Both ANSI, the American National Standards Institute (formerly the American Standards Association), and Ecma International (formerly the European Computer Manufacturers Association) are standards development bodies. They are not sister organisations, they were formed independently; ANSI is quite a bit older than ECMA.
ANSI and ECMA did similar things for different regions (on opposite sides of the Atlantic Ocean), with different areas of responsibility. ANSI has a much wider scope than ECMA (and Ecma), and different positioning: while Ecma develops standards directly, ANSI accredits standards and standards development processes. Ecma now considers itself an international organisation, no longer European only; ANSI operates only within the United States.

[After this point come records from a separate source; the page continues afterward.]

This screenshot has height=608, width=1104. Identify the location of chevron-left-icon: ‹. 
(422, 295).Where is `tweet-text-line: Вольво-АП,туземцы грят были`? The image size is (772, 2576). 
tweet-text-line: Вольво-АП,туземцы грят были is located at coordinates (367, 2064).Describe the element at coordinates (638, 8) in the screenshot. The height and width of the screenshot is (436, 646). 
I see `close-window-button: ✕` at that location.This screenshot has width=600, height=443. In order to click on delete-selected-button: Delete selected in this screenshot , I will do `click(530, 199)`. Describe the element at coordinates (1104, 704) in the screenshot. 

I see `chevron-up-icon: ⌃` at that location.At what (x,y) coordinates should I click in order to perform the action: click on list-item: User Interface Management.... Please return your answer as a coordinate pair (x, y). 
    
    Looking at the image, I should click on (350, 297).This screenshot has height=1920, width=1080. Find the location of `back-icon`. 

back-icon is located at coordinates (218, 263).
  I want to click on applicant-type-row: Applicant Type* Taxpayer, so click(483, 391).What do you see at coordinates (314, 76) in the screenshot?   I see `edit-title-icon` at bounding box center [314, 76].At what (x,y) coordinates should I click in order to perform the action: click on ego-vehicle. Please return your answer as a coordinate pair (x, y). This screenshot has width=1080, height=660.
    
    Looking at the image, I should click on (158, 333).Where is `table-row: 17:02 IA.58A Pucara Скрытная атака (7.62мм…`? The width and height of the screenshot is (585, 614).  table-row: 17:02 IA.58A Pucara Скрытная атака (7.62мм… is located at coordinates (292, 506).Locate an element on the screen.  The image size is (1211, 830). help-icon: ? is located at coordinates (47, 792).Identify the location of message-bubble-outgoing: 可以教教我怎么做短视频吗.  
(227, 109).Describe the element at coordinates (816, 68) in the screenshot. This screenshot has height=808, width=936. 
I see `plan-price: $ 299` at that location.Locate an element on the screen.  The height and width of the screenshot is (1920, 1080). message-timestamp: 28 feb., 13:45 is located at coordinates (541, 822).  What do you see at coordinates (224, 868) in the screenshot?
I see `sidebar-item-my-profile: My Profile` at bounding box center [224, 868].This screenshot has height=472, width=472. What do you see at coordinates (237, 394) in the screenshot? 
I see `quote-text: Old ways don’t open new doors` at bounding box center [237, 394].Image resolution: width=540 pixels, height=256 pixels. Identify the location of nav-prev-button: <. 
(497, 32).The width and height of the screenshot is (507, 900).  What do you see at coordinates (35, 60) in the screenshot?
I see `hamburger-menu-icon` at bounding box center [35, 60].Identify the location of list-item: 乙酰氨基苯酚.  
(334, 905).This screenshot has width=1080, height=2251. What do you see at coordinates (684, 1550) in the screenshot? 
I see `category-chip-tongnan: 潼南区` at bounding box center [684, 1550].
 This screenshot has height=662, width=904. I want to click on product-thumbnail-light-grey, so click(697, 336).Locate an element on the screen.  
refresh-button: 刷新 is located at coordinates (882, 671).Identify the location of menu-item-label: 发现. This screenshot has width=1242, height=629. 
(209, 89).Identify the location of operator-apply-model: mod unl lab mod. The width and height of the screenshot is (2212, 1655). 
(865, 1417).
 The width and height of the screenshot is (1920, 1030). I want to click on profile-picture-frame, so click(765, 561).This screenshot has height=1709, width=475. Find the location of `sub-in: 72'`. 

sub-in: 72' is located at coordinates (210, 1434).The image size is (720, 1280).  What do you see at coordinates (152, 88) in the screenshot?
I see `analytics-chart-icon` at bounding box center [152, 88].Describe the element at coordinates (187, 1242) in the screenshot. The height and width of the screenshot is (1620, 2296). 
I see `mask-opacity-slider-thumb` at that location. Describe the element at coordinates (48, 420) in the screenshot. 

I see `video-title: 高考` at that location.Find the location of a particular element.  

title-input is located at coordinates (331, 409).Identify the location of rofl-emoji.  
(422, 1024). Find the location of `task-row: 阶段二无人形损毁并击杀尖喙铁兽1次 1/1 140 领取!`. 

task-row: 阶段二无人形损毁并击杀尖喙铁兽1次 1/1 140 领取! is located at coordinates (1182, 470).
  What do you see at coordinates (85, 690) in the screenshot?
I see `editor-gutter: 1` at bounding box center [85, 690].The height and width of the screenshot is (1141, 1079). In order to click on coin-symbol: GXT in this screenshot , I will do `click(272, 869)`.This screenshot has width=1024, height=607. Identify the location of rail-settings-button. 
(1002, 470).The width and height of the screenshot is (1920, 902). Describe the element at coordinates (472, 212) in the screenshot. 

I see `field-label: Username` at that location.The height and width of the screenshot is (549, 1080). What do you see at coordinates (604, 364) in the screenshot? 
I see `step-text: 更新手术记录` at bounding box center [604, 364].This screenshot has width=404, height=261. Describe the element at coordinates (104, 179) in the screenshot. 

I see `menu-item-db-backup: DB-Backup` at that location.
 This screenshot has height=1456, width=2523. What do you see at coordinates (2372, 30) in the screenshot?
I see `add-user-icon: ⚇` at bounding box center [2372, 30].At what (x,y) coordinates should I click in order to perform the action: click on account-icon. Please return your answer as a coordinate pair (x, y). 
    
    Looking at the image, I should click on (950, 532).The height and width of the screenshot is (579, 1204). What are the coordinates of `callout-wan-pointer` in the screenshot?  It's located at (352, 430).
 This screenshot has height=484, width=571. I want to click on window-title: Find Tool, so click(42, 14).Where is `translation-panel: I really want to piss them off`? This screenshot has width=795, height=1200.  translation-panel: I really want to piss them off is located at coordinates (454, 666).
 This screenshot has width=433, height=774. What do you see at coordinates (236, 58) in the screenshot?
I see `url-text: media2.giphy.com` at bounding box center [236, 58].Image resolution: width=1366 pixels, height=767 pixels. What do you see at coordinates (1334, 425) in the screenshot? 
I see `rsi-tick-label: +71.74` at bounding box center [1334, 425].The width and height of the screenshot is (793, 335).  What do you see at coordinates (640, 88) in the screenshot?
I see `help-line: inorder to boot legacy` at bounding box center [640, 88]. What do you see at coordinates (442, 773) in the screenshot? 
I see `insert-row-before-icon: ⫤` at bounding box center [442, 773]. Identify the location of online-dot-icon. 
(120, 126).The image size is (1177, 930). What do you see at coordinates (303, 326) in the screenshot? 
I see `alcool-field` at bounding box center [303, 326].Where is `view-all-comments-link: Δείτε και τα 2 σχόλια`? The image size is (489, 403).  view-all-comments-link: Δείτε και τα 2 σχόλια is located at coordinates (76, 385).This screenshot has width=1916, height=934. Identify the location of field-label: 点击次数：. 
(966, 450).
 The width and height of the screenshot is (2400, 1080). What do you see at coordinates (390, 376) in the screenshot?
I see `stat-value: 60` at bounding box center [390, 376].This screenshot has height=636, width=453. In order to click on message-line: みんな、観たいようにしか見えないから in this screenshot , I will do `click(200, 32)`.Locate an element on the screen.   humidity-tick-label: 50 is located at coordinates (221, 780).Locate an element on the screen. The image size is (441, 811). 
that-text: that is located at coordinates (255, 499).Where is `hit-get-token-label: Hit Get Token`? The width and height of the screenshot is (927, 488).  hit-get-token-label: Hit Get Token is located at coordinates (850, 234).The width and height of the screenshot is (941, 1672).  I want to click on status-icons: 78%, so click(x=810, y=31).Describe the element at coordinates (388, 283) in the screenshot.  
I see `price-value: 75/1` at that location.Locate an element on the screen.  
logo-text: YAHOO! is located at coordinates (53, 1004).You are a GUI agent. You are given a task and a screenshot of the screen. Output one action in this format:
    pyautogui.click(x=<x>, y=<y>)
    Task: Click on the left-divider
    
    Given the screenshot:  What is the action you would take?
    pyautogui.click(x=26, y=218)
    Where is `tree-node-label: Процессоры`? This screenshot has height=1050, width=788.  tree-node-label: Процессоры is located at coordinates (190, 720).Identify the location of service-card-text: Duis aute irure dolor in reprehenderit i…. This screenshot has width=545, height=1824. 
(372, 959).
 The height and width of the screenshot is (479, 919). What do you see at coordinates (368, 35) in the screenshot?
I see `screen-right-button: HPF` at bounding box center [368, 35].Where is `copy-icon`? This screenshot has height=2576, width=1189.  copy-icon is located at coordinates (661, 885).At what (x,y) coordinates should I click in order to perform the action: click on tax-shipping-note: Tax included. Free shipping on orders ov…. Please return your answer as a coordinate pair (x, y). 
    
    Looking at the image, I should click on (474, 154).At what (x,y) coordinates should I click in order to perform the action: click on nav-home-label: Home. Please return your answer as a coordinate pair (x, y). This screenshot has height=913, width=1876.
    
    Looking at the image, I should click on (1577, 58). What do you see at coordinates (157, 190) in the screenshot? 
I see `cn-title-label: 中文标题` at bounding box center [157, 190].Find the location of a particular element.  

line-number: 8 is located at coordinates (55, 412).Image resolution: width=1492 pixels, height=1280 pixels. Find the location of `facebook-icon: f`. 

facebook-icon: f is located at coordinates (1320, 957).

Some of their work overlaps, as demonstrated by their standardisation or accreditation of programming languages, and there are connections; in particular, both ANSI and Ecma have produced standards which have been ratified by the International Organization for Standardisation (ISO) — including ANSI C, ASCII, ISO 9660...
C ended up standardised by ANSI for procurement reasons. As Dennis M. Ritchie explained in The Development of the C Language,
The first edition of K&R was also insufficiently precise on many details of the language, and it became increasingly impractical to regard pcc as a ‘reference compiler;’ it did not perfectly embody even the language described by K&R, let alone subsequent extensions. Finally, the incipient use of C in projects subject to commercial and government contract meant that the imprimatur of an official standard was important. Thus (at the urging of M. D. McIlroy), ANSI established the X3J11 committee under the direction of CBEMA in the summer of 1983, with the goal of producing a C standard. X3J11 produced its report [ANSI 89] at the end of 1989, and subsequently this standard was accepted by ISO as ISO/IEC 9899-1990.
From Bell Labs’ perspective, the governmental aspect would have led to requiring a standard approved in the US, which would mean involving ANSI. C isn’t the only or even first language in this situation; the first was Fortran, followed by COBOL.